- **INSTRUCTIONS TO FOLLOW**
Output every line of the listing below verbatim, changing nothing.

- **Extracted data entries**

● ● ● ● ●

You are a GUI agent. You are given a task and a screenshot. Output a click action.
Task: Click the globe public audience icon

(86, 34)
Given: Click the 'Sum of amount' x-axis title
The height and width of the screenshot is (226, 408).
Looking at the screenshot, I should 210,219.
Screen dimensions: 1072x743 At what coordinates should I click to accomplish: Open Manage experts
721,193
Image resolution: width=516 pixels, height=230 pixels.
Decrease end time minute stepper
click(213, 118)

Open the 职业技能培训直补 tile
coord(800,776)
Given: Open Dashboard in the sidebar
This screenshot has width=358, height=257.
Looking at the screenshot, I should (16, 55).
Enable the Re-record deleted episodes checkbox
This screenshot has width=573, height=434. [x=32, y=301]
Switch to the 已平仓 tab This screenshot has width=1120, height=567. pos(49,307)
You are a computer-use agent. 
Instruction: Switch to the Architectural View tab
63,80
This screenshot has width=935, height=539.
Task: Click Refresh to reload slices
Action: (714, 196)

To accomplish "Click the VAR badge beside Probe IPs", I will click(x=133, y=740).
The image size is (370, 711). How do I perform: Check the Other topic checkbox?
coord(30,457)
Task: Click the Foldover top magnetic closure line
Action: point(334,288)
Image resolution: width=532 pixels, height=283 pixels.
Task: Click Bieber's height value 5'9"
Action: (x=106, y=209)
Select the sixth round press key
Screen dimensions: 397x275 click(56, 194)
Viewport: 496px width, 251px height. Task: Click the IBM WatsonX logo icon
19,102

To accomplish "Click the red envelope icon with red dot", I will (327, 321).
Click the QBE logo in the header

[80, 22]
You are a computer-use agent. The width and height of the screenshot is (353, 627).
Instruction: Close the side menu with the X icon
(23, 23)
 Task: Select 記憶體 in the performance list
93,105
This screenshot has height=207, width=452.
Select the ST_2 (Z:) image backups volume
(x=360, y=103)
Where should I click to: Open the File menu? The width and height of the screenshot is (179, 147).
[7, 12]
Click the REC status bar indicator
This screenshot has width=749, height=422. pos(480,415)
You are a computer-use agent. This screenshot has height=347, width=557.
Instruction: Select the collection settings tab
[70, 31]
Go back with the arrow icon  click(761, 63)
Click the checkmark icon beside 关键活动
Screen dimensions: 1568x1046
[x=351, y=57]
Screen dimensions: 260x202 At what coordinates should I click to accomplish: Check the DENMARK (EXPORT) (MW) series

● ● ● ● ●

- **RESPONSE FOR THIS EXERCISE**
You are a GUI agent. You are given a task and a screenshot. Output a click action.
Task: Click the globe public audience icon

(86, 34)
Given: Click the 'Sum of amount' x-axis title
The height and width of the screenshot is (226, 408).
Looking at the screenshot, I should 210,219.
Screen dimensions: 1072x743 At what coordinates should I click to accomplish: Open Manage experts
721,193
Image resolution: width=516 pixels, height=230 pixels.
Decrease end time minute stepper
click(213, 118)

Open the 职业技能培训直补 tile
coord(800,776)
Given: Open Dashboard in the sidebar
This screenshot has width=358, height=257.
Looking at the screenshot, I should (16, 55).
Enable the Re-record deleted episodes checkbox
This screenshot has width=573, height=434. [x=32, y=301]
Switch to the 已平仓 tab This screenshot has width=1120, height=567. pos(49,307)
You are a computer-use agent. 
Instruction: Switch to the Architectural View tab
63,80
This screenshot has width=935, height=539.
Task: Click Refresh to reload slices
Action: (714, 196)

To accomplish "Click the VAR badge beside Probe IPs", I will click(x=133, y=740).
The image size is (370, 711). How do I perform: Check the Other topic checkbox?
coord(30,457)
Task: Click the Foldover top magnetic closure line
Action: point(334,288)
Image resolution: width=532 pixels, height=283 pixels.
Task: Click Bieber's height value 5'9"
Action: (x=106, y=209)
Select the sixth round press key
Screen dimensions: 397x275 click(56, 194)
Viewport: 496px width, 251px height. Task: Click the IBM WatsonX logo icon
19,102

To accomplish "Click the red envelope icon with red dot", I will (327, 321).
Click the QBE logo in the header

[80, 22]
You are a computer-use agent. The width and height of the screenshot is (353, 627).
Instruction: Close the side menu with the X icon
(23, 23)
 Task: Select 記憶體 in the performance list
93,105
This screenshot has height=207, width=452.
Select the ST_2 (Z:) image backups volume
(x=360, y=103)
Where should I click to: Open the File menu? The width and height of the screenshot is (179, 147).
[7, 12]
Click the REC status bar indicator
This screenshot has width=749, height=422. pos(480,415)
You are a computer-use agent. This screenshot has height=347, width=557.
Instruction: Select the collection settings tab
[70, 31]
Go back with the arrow icon  click(761, 63)
Click the checkmark icon beside 关键活动
Screen dimensions: 1568x1046
[x=351, y=57]
Screen dimensions: 260x202 At what coordinates should I click to accomplish: Check the DENMARK (EXPORT) (MW) series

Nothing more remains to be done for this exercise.